Erica Facey’s delightful bilingual collection, Images, is made up of one-vertical-line haiku in the Japanese, and 3-line haiku in English. The Japanese section starts from the right and meets its English counterpart in the middle coming the other way. There is no mention of a translator, so I assume that Facey is a bilingual poet. That is fascinating in itself and I would love to know which language the poems started in; whether this was different for each poem or the same for all; even if some of the poems drifted between languages like the far travelling daughter in the first poem of the book:

My far travelling daughter
falling cherry blossoms
in Japan

I do not read Japanese, but it seems to me that the poems in Japanese keep to the 5-7-5 haiku model, whereas the English although 3 lines do not. I think that is a good thing as it means Facey can concentrate on rhythm and meaning, on brevity and concentration. And there is never any sense of padding to match the count. So she summons up scenes of e.g. Japan in the West with an evocative and never cloying charm, for example

The young chef
learning ‘whiting’ as the English
name for the fish

So yes, there are cherry blossoms and winter cherries and other seasonal clichés (I mean traditions!) of haiku, but Facey effortlessly shows us how the traditional fits into the everyday; how loved places travel with us in our memories and imaginations, but also in translated words, and of course in common things like tea or clothes, even music, which make their own journeys across the globe and down the centuries:

English summer evening
A woman in Chinese dress
listening to Bach

Facey invites us to meditate on contrasts and similarities, through space and time: how the gathering of poets and plum blossoms which sounds like a scene in Basho’s Japan is actually happening today, at Keat’s House, Hampstead.

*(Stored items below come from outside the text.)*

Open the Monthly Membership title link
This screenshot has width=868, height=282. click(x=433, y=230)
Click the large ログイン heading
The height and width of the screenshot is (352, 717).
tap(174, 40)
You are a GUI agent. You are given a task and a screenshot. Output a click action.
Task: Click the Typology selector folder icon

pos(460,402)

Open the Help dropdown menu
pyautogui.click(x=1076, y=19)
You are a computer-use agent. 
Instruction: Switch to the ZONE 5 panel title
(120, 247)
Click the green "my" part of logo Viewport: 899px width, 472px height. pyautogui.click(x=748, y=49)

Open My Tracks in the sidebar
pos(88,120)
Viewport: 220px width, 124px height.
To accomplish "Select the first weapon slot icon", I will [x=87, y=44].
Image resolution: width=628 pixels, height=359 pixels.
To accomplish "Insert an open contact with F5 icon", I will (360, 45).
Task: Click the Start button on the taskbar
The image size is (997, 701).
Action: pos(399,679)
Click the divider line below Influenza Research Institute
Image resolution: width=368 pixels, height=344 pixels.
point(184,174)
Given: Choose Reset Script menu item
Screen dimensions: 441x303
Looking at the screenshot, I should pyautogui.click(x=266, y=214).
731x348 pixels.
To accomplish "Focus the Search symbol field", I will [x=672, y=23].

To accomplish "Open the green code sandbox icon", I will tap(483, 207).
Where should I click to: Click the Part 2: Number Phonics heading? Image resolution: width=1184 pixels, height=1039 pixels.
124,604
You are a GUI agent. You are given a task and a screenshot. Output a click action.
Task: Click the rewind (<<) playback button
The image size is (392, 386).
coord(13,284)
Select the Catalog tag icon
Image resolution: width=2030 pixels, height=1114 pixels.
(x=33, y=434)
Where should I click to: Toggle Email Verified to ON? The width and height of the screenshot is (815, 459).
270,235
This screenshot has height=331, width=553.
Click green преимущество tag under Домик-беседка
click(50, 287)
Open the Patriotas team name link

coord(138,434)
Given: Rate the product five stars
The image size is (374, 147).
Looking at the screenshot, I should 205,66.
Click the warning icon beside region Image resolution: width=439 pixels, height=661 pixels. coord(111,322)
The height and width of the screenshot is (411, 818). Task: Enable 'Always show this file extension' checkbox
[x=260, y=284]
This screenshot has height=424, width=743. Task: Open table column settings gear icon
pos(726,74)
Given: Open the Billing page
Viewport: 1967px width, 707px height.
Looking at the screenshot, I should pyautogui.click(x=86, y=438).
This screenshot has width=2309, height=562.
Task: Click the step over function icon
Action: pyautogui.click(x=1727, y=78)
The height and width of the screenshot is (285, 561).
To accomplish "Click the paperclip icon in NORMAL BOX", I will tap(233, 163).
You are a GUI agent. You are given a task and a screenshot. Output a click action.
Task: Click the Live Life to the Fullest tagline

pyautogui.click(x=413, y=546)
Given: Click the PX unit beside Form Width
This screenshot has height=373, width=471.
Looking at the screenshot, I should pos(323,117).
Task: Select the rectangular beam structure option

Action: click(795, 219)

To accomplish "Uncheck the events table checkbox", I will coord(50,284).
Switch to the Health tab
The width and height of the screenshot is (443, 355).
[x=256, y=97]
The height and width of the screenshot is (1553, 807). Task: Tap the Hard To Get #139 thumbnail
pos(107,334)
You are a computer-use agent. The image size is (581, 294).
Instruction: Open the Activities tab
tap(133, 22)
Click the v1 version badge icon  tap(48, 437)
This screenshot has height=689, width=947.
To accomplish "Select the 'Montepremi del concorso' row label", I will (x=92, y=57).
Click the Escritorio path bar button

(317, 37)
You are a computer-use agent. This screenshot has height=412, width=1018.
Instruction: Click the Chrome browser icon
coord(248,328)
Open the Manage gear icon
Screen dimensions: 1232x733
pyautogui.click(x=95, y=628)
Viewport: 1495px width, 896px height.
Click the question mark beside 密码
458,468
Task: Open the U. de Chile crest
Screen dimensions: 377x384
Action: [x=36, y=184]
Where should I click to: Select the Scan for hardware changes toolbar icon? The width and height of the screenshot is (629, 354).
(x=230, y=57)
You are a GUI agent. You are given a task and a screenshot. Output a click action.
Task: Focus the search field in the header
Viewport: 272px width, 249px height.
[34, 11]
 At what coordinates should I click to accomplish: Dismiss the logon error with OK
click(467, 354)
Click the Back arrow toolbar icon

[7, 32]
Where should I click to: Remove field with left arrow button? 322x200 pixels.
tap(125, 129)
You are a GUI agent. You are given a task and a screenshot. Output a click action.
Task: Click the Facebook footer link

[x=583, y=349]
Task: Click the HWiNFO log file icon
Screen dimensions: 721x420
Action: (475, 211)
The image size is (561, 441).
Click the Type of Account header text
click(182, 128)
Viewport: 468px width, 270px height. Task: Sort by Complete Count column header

Sometimes I yearn for a little more colour or detail, for example that the wind at Matsushima be more fully evoked than simply ‘fragrant’; or that we meet a glass of draft beer perhaps, or a can of green peas, like in a Tawara Machi poem, rather than another cup of tea!

However, there is a natural, unforced quality in Facey’s writing which I really admire. And she is a master of repetition, that all-important poetic technique which is a close sister to rhyme: winter cherries, a daffodil village, the wonderfully moving autumn butterfly, even a summer evening, all grow more lovely and significant every time she evokes them.